Tiens, j’ai récemment trouvé le seul album (à ma connaissance en tout cas) que Paquet a consacré au couple Beresford, des enquêteurs un brin fauchés qui ont eu droit à une adaptation très libre (mais très drôle) en France, avec Catherine Frot et André Dussolier dans les rôles (dans Mon petit doigt m’a dit, Le Crime est notre affaire et Associés contre le crime, trois films réalisés par Pascal Thomas entre 2005 et 2012 : j’en ai vu un, le premier je crois, et c’est drôlement porté par les acteurs).
Comme je disais plus haut :
Le récit déroule une intrigue d’espionnage prenant racine dans le naufrage du Lusitania, et se plaçant dans l’Angleterre de l’après-guerre, où Thomas Beresford et Tuppence Cowley se mettent en tête de fonder une agence d’aventuriers et se retrouvent mêlée à la quête d’un document susceptible de fournir à ces fourbes de bolchéviques les moyens de déstabiliser la couronne. Les personnages sont sympathiques, les protagonistes divers et nombreux, les décors assez sympathiques mais parfois un peu maigres, la belle Tuppence séduisante mais à la plastique peut-être un peu trop exagérée (Emilio Van Der Zuiden n’est pas frileux quand il s’agit de représenter de belles femmes dotées d’atouts non négligeables, comme il l’a montré dans Les Filles de l’oncle Bob ou d’autres albums où il décline le concept de belle carrosserie).
L’album comporte, au-delà de la joliesse des personnages, de belles pages à effets, où l’auteur joue sur la forme narrative. Signalons par exemple une double page où les protagonistes discutent tout en se baladant dans un parc, suivant un parcours de case en case, dans des planches en gaufrier, qui font sinuer le regard du lecteur ; ou encore une autre double page où les silhouettes se déplacent dans une représentation de la bâtisse et où les différentes étapes de leur parcours guident l’œil et restituent les déplacements des antagonistes et leur simultanéité. Et quelques autres astuces ici et là. Il est dommage que cette volonté d’exploration formelle soit court-circuitée par des placements de bulles pas toujours heureux, notamment quand des propos se télescopent.
Dans un ordre d’idées voisin, une partie de l’intrigue (et des indices, mais certains ne sont pas donnés au lecteur et semblent, au moment de leur révélation, agir comme un cheveu gras sur une soupe tiède…) repose sur une confusion entre le nom et le surnom d’un des personnages.

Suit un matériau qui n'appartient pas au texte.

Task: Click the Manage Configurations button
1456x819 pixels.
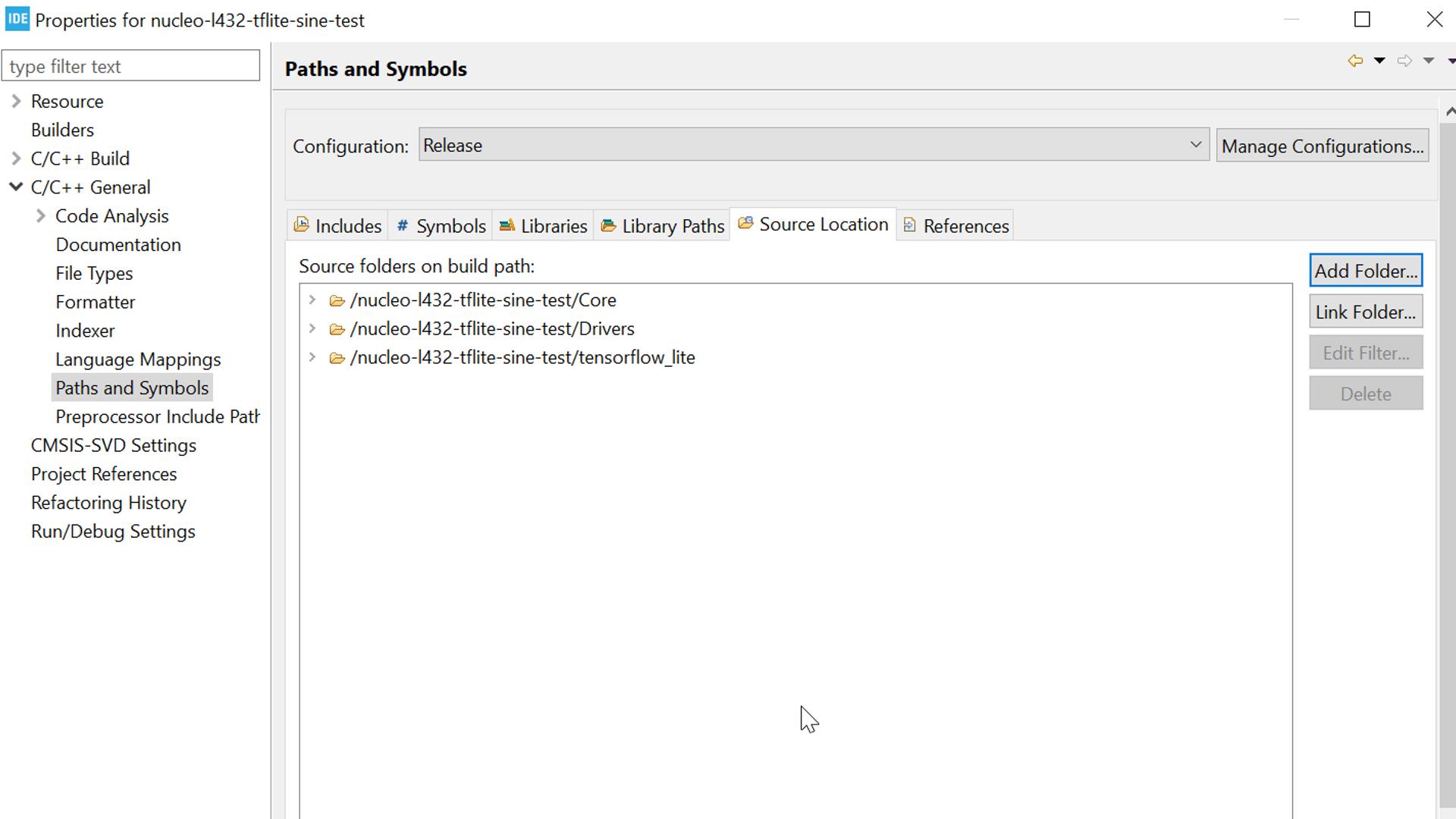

Il est ballot de constater que l’explication finale, jouant sur ce ressort, se mélange dans la désignation des personnages à un moment, comme si l’auteur s’était perdu dans le foisonnement de son casting.
Reste donc un dessin agréable, avec de beaux personnages cernés de noir qui feraient de Van Der Zuiden une sorte de Dodson franco-belge, pour faire court, plein de références rigolotes (mais parfois un peu pour initiés), notamment un Sergent Garcia qui se glisse parmi les seconds rôles, et un rythme soutenu. Un peu plus de complicité avec le lecteur (afin de lui montrer les indices) et une relecture plus assidue des dialogues auraient fait de cet album une franche réussite.